The following is an interview/conversation with Guy Bennett & Béatrice Mousli, co-editors of Seeing Los Angles: A Different Look at a Different City, and Yann Perreau, contributing editor at Visions of the City Magazine.

 

Yann: Where did the idea for this book come from?


It came from our perception, as people living in Los Angeles, of the perception of Los Angeles held by people who don’t live here. The latter perception (i.e. that of non-Angelinos) of the city tends to be unidimensional and sensationalistic, mediated as it is by the both literal and figurative images of L.A. popularized in films and on TV. It seemed to us that this mediated image was only one part of the story, and that in order to have a more complete sense of the place, it would be helpful to dig beneath the surface image of the city in order to get at the underlying reality.

The idea came to us in Paris, where we spend several months each year. After reading/listening to the umpteenth French book/magazine article/radio spot focusing on the mythologized, spectacular version of Los Angeles, and in which it was mostly a question of gang warfare, Beverly Hills glitz, Hollywood schlock, etc., we decided that it might be of interest to take a different look at the city. So we organized a conference that took place in June 2006 at the Bibliothèque nationale de France. It included a number of French and American scholars, researchers, writers, artists, cultural critics, etc., all of whom specialize in their respective disciplines in the city of Los Angeles. Their presentations were so compelling that we decided to publish them.
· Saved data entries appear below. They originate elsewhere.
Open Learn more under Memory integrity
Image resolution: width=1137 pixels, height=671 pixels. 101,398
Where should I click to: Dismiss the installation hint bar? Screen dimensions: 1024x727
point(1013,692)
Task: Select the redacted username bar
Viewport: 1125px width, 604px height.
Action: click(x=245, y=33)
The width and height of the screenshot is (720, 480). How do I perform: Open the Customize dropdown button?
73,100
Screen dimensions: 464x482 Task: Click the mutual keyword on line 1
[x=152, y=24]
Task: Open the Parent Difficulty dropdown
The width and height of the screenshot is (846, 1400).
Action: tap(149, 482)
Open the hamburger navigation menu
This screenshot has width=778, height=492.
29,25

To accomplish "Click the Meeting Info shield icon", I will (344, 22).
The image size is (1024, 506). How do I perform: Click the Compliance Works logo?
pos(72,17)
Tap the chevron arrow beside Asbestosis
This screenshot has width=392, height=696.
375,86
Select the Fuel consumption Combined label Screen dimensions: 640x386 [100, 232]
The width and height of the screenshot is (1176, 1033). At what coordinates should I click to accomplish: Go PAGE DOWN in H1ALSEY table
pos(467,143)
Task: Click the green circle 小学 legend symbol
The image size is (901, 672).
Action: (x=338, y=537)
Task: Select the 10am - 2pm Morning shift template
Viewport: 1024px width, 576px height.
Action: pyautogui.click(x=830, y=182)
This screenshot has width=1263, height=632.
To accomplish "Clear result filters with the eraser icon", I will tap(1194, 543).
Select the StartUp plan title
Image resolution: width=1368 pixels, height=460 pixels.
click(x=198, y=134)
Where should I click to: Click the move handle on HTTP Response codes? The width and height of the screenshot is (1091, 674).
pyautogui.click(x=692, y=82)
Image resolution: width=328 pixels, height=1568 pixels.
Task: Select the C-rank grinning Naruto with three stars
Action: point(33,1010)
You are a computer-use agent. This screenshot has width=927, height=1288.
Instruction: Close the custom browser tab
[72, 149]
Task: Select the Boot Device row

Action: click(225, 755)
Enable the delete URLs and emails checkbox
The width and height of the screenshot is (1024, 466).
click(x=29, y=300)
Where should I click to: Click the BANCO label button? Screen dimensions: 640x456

Yann: Béatrice, in the introduction you begin with Mike Davis’ vision of the city - a dark one, almost apocalyptic. Is there something specifically dystopic, or futuristic about this city?


I do not agree with Davis’ view of Los Angeles. He presents it as hell on earth or close to it, a bunker-ghetto-city where everybody is at odds with everybody else, where the only culture is that of drive-by shootings against middle-class suburbia. I am far more optimistic than that. When you look for too long at the horizontal layout of the city, and start to think of it as an endless apathetic suburb, it is good to take a ride up north, to another mythic city, adored by Europeans, and revered by most: San Francisco is terribly provincial compared to this tentacular sprawl, one of the major megapolises on the planet, which breathes an incredible energy and whose influence goes far beyond the Pacific. But it also goes through all the trials and tribulations you find in such urban environments. And while for some the city is the door to a better life, for others it is a deadly place ruled by gangs and racial confrontations; for most it is a place to live, work. But isn’t that the fate of all megapolises today?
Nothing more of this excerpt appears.